Come iniziò il festival?
«In sordina nel 2012 e subito invitammo le due irlandesi dello studio Grafton di Dublino, diventate famose come curatrici della Biennale di Venezia l’anno scorso. Poi sono venuti il giapponese Tadao Ando, l’americano Eisenman, e tantissimi da tutto il mondo. Quest’anno, il 6° in forma strutturata, il cinese Liu Yuyang, l’americano Tony Fretton e Pierre Louis Faloci, premiato come miglior architetto di Francia».
E Giulio Romano...
«Con la mostra e le conferenze di Carpeggiani e Bulgarelli. E abbiamo dato a Francesco dal Co, grande storico dell’architettura, la sala dei Cavalli a Palazzo Te. Lui ha lavorato mesi, per immergersi in un ambiente così forte, alla fine ha deciso di portare un discorso filosofico, sulla libertà di pensiero Il nostro ruolo di fare università è cambiato nel tempo. Prima lo studente quasi lo si obbligava: vai a Sant’Ambrogio a Milano, vai a Parigi a vedere Notre Dame. Oggi per conto suo va da una parte all’altra del mondo e noi dobbiamo creargli il bisogno, gli stimoli, fare in modo che impari a scegliere».
La cattedra Unesco di Progettazione architettonica e storia, in inglese, ha 100 studenti, metà internazionali. Perché scelgono Mantova?
«Con il mercato globale della formazione, un diciottenne e la sua famiglia fanno le loro considerazioni».

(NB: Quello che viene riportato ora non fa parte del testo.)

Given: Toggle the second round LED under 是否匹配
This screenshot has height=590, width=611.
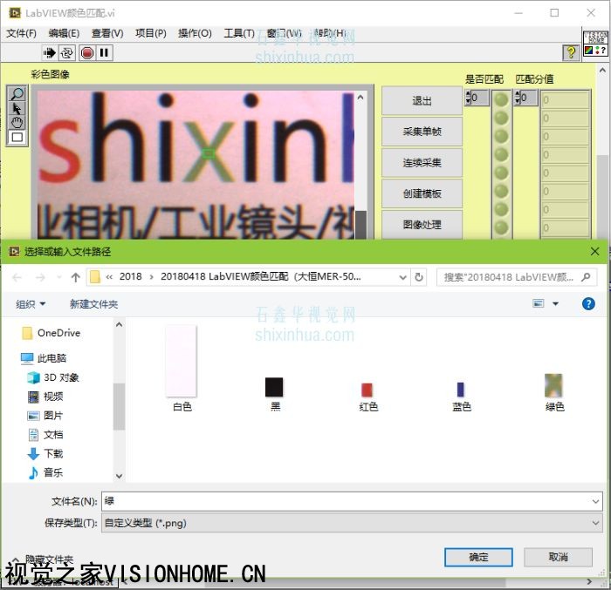Looking at the screenshot, I should pyautogui.click(x=501, y=118).
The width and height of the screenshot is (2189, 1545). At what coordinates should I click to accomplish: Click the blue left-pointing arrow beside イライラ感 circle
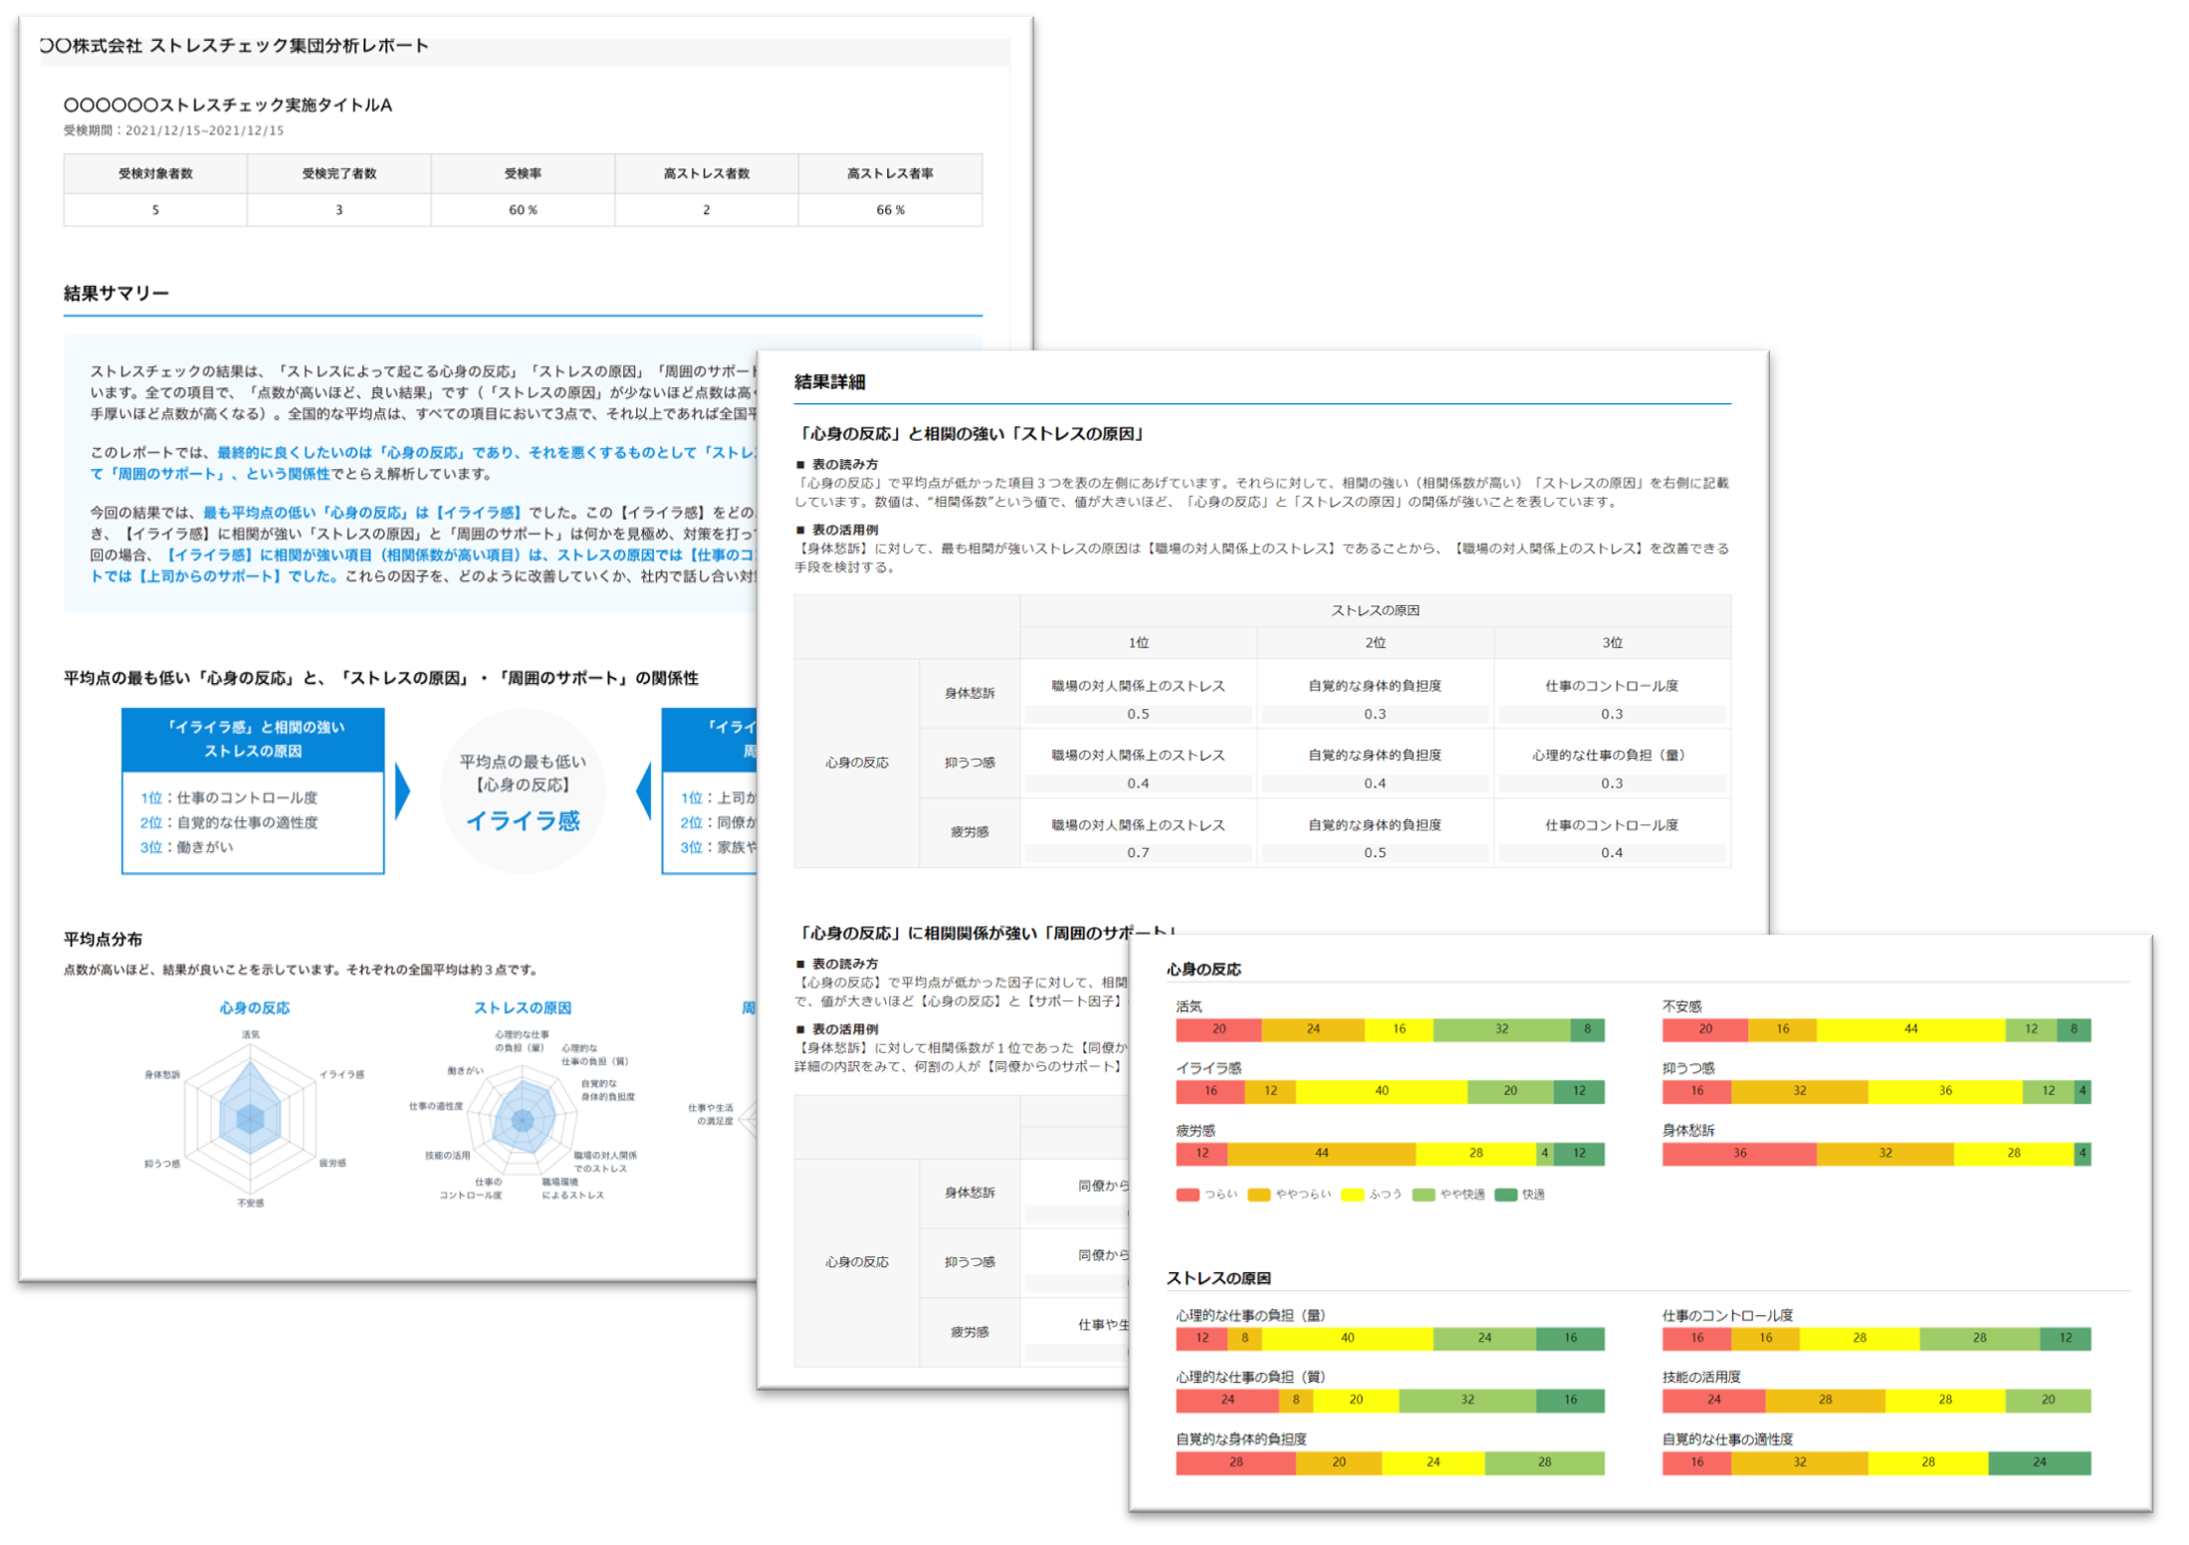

Il rapporto con Mantova? «Io ormai mi sento mantovano, perché questa città riassume tutte le bellezze dell’Italia. O siamo in grado di interpretare la nostra tradizione ed essere presenti nella contemporaneità o restiamo sempre la città dei Gonzaga. Abbiamo lavorato su Giulio Romano, ma non sarebbe MantovArchitettura se non ci fosse stato anche il Messico, con la mostra e gli architetti emergenti. I cinesi spesso ci scelgono perché costiamo meno dell’America. La nostra scommessa è fargli capire cos’è l’Italia. Grattacieli di vetro per farci stare chi ha i soldi? C’è ben altro. Civiltà e bellezza crescono insieme. Kerè ci ha portato nella sua Africa, quando progetta con i suoi amici, i parenti, una comunità intera. L’Europa questa cosa l’ha avuta con le cattedrali. Per Kerè, Enea si porta sulle spalle l’Africa, per noi il padre Anchise è Leon Battista Alberti».
Ha parlato di 200mila euro?
«Paga tutto il Politecnico con gli sponsor che riesce a trovare. Comune e Provincia ci offrono sedi storiche. Ora proponiamo a chi voglia legare il suo nome a MantovArchitettura di farsi avanti. Non possiamo abbassare il livello, piuttosto è meglio smettere».